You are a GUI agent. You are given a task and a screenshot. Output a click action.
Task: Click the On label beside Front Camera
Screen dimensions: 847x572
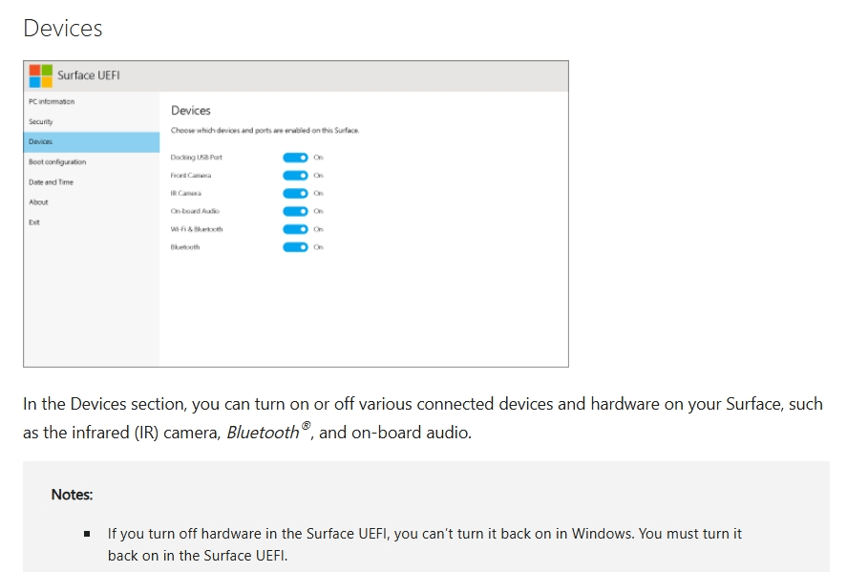click(319, 175)
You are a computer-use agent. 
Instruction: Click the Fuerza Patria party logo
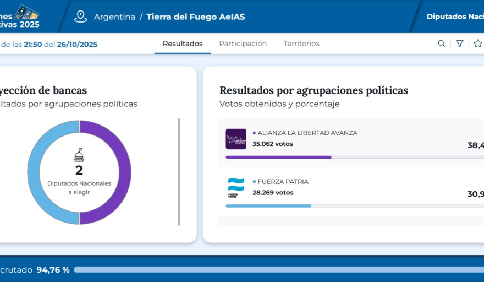[x=236, y=188]
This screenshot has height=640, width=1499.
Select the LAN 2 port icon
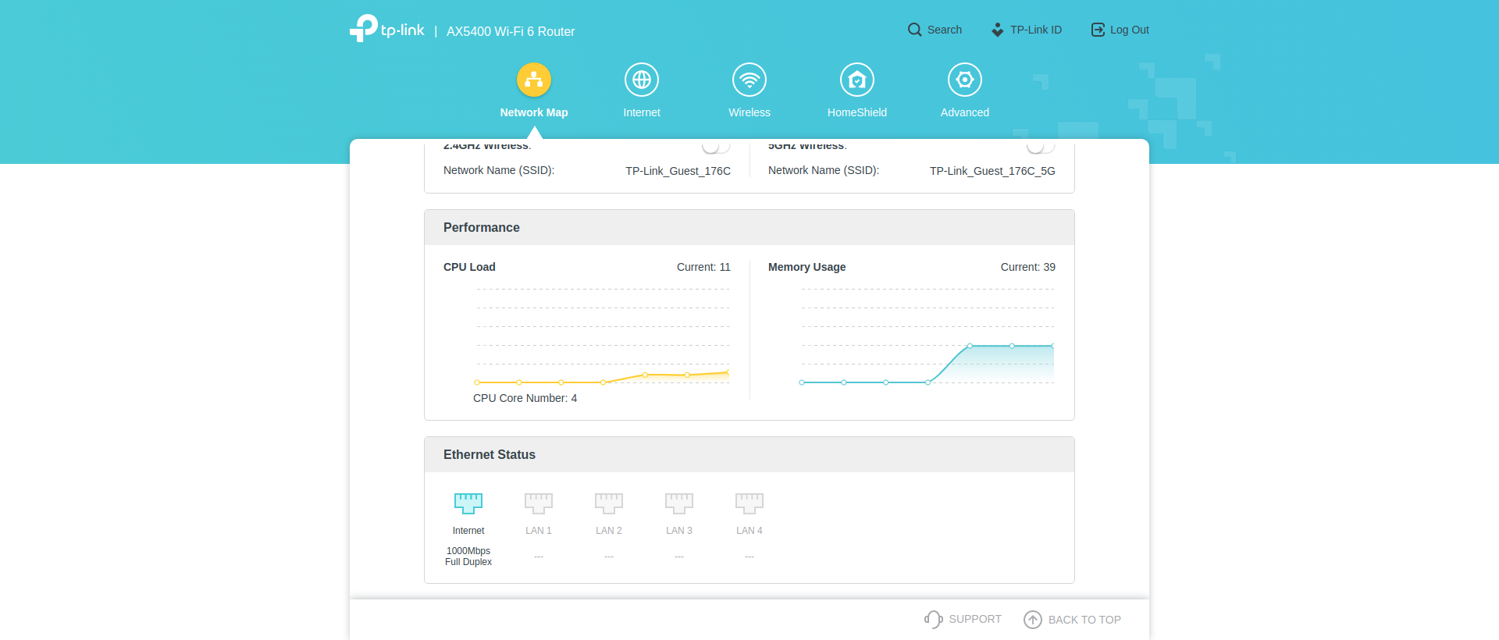pos(609,503)
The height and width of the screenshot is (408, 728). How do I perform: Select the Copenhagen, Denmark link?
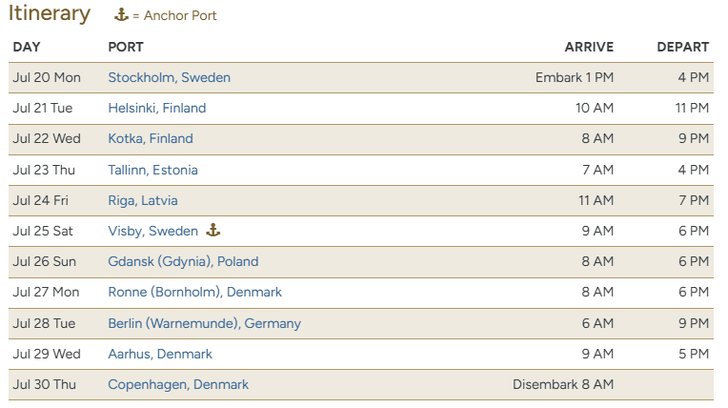tap(178, 385)
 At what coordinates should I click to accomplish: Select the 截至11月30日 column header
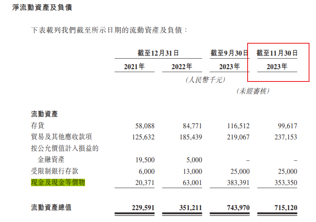pyautogui.click(x=277, y=53)
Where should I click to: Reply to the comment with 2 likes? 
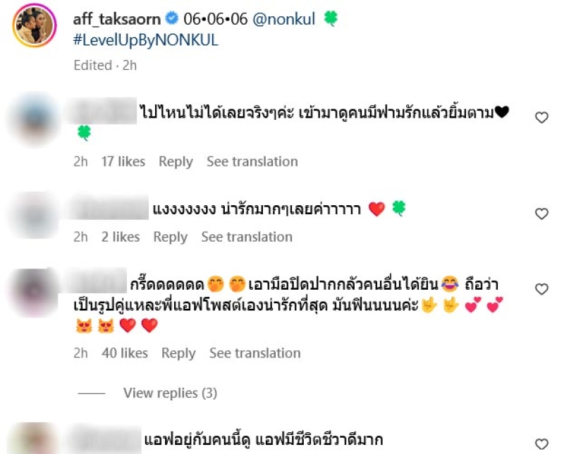tap(171, 237)
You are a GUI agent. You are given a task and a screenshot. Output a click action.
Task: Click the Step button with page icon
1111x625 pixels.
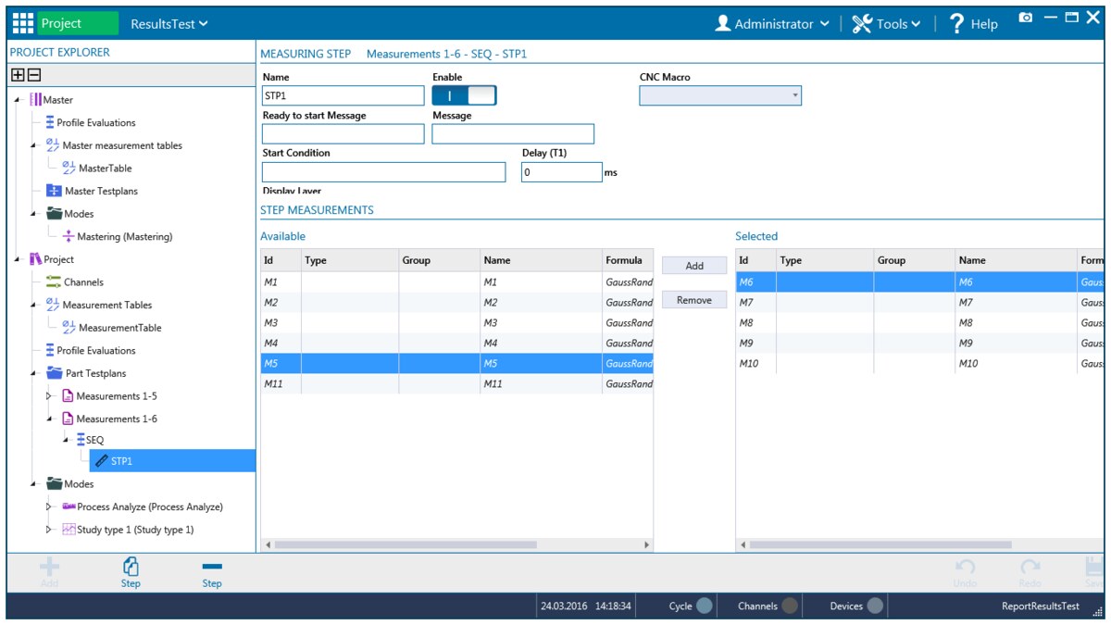click(x=131, y=571)
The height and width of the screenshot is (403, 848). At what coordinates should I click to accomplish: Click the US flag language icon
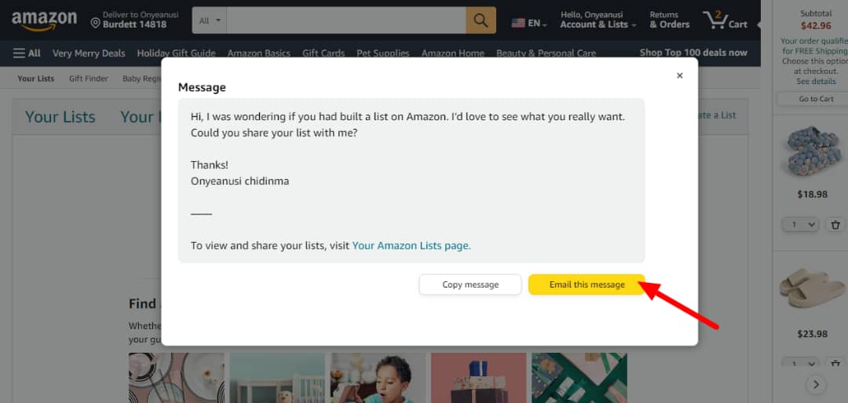(518, 24)
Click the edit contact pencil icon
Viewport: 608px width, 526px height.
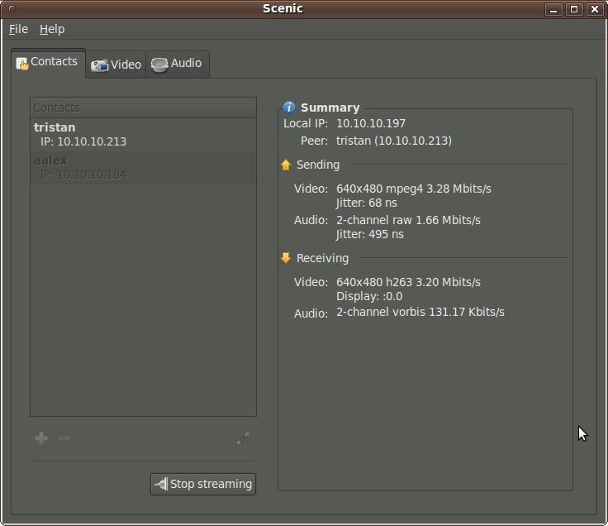(242, 438)
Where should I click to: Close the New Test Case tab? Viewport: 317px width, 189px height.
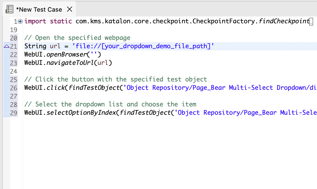pos(70,9)
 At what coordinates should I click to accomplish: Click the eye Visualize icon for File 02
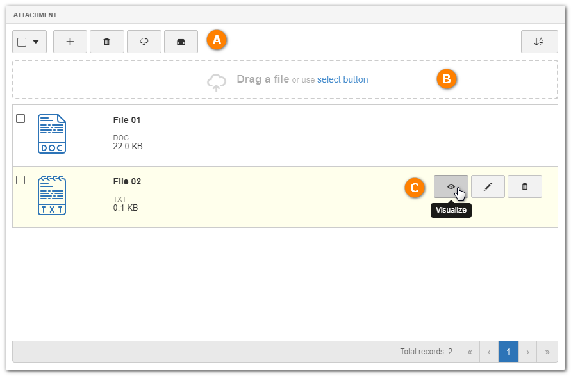pos(451,186)
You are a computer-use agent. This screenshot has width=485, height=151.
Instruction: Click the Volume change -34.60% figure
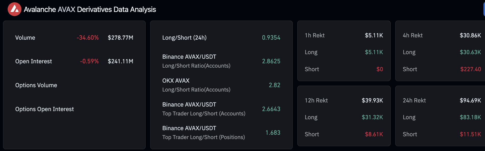88,38
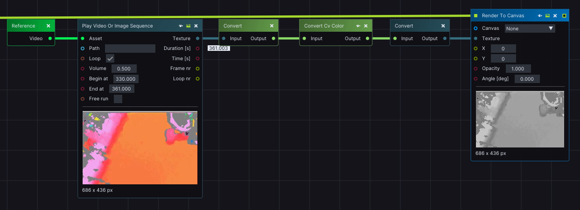The width and height of the screenshot is (580, 210).
Task: Disable the Loop checkbox
Action: [x=110, y=58]
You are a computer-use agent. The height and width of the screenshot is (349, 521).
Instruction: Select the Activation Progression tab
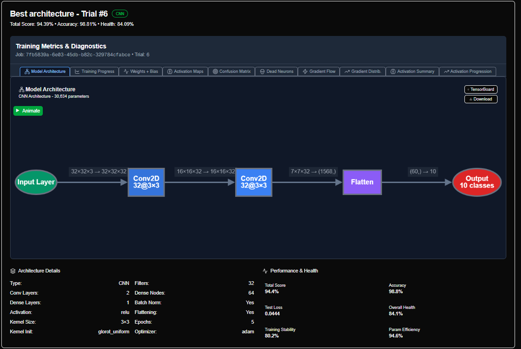(467, 71)
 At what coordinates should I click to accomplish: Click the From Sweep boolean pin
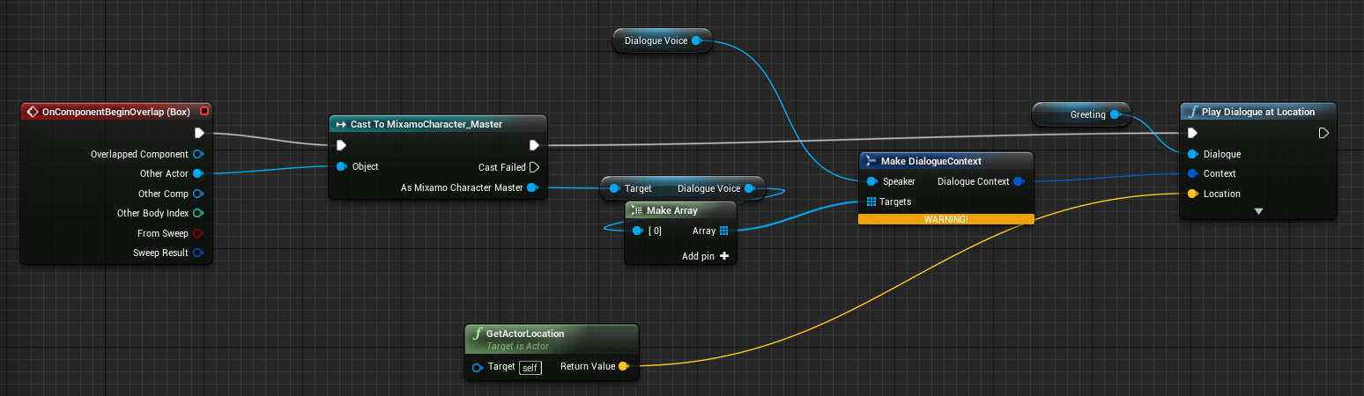click(197, 233)
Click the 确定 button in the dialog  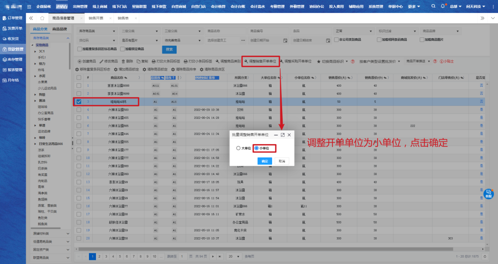tap(264, 161)
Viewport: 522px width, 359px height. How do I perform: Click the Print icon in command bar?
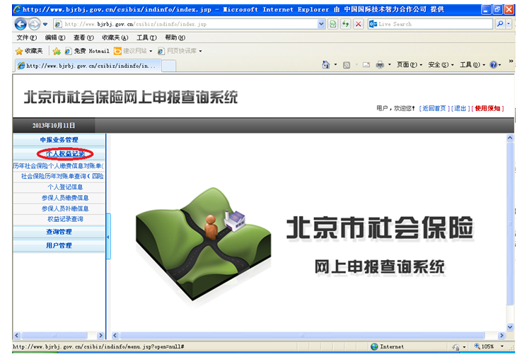(x=380, y=65)
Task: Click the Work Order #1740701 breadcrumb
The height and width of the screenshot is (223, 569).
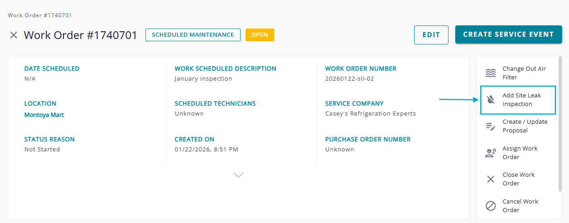Action: tap(40, 15)
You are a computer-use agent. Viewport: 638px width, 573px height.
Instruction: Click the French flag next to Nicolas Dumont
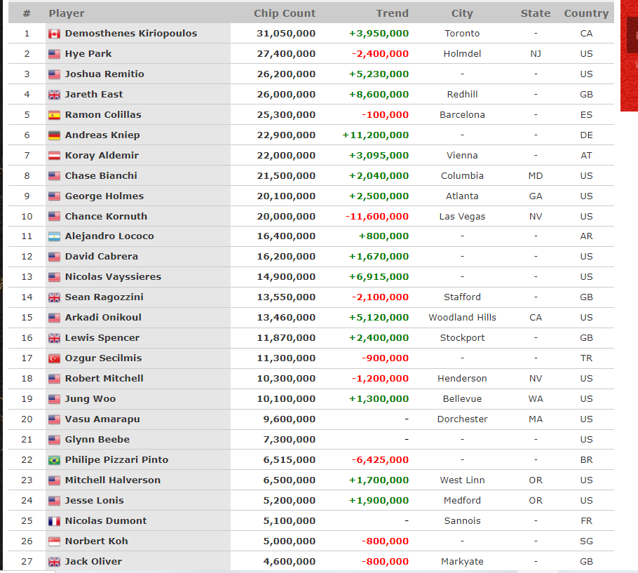pos(54,521)
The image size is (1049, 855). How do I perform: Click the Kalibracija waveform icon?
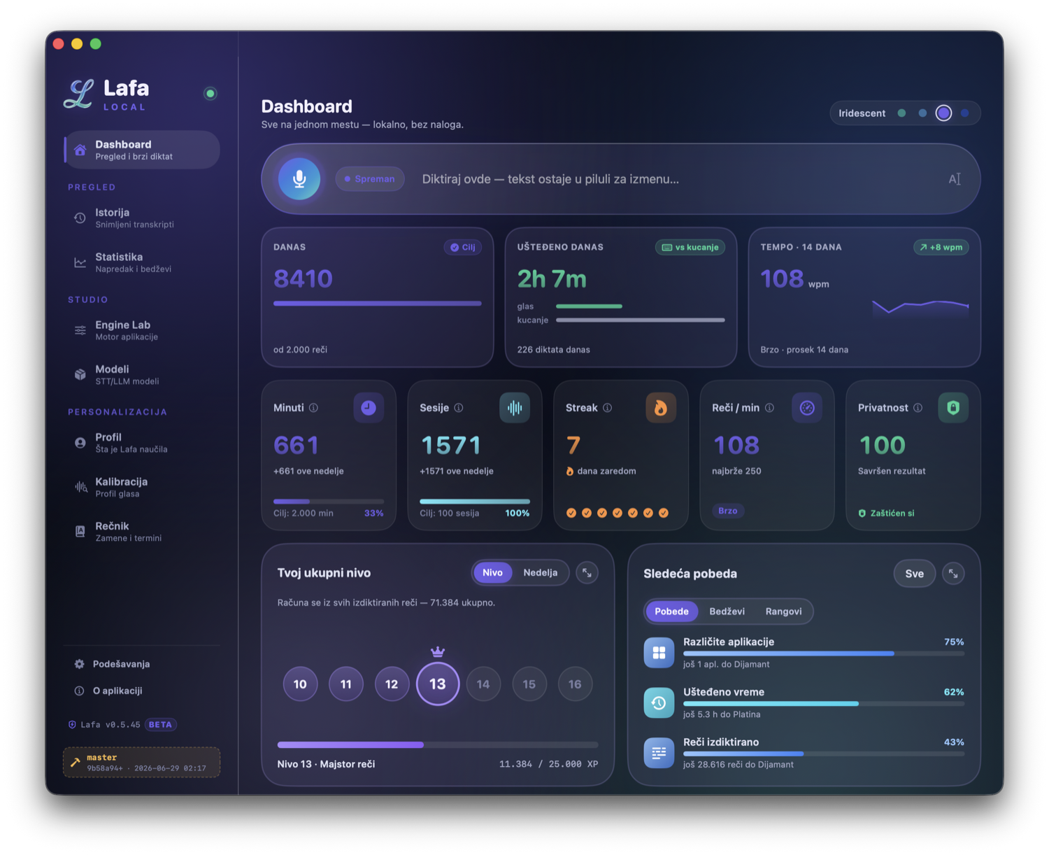point(80,487)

▸ EXERCISE: Lines from the entries that contain the word "This" are what the answer must hold.

▸ RESPONSE AREA:
This screenshot has height=640, width=1499.
You are a computer-use agent. This screenshot has width=485, height=151.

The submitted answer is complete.